[Stored data entries]
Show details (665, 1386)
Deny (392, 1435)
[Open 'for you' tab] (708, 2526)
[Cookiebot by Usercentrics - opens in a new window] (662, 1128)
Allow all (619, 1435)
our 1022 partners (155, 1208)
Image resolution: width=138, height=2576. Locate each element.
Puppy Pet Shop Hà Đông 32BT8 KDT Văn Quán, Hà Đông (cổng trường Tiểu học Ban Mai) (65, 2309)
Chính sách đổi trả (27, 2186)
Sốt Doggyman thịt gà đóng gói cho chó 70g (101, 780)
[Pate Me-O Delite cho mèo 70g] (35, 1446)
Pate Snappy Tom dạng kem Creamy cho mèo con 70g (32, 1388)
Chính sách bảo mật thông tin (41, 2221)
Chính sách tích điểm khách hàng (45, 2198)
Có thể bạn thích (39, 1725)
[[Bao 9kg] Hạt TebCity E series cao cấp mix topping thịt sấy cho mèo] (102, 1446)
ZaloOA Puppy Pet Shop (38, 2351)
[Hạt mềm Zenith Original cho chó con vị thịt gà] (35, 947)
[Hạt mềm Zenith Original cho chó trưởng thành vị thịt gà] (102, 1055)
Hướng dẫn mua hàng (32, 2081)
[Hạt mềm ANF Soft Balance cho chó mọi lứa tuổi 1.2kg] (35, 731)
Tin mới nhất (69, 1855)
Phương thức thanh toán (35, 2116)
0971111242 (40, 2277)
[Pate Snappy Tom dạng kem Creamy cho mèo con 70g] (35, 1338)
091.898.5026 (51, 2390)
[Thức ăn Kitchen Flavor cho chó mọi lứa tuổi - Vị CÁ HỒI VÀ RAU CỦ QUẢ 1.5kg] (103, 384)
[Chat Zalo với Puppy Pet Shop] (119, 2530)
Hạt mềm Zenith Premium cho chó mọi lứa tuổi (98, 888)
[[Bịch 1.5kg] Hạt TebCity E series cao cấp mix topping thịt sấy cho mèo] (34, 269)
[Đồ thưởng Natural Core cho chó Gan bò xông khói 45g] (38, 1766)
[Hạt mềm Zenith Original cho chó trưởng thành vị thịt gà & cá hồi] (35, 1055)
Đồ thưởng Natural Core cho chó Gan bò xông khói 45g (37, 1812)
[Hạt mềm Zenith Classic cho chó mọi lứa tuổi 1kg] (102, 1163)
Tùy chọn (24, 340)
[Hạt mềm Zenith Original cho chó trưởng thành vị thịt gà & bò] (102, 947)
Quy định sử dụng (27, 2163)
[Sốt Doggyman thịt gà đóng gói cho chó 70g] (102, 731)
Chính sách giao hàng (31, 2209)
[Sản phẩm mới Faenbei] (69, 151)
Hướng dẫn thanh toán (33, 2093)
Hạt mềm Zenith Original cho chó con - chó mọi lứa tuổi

**WORK TO COMPLETE**.
No line before the one with "[Sản phẩm mới Faenbei] (69, 151)" belongs in the answer; copy that line and the rest of the records exactly.

**RESULT OF THIS TASK**.
[Sản phẩm mới Faenbei] (69, 151)
Hướng dẫn thanh toán (33, 2093)
Hạt mềm Zenith Original cho chó con - chó mọi lứa tuổi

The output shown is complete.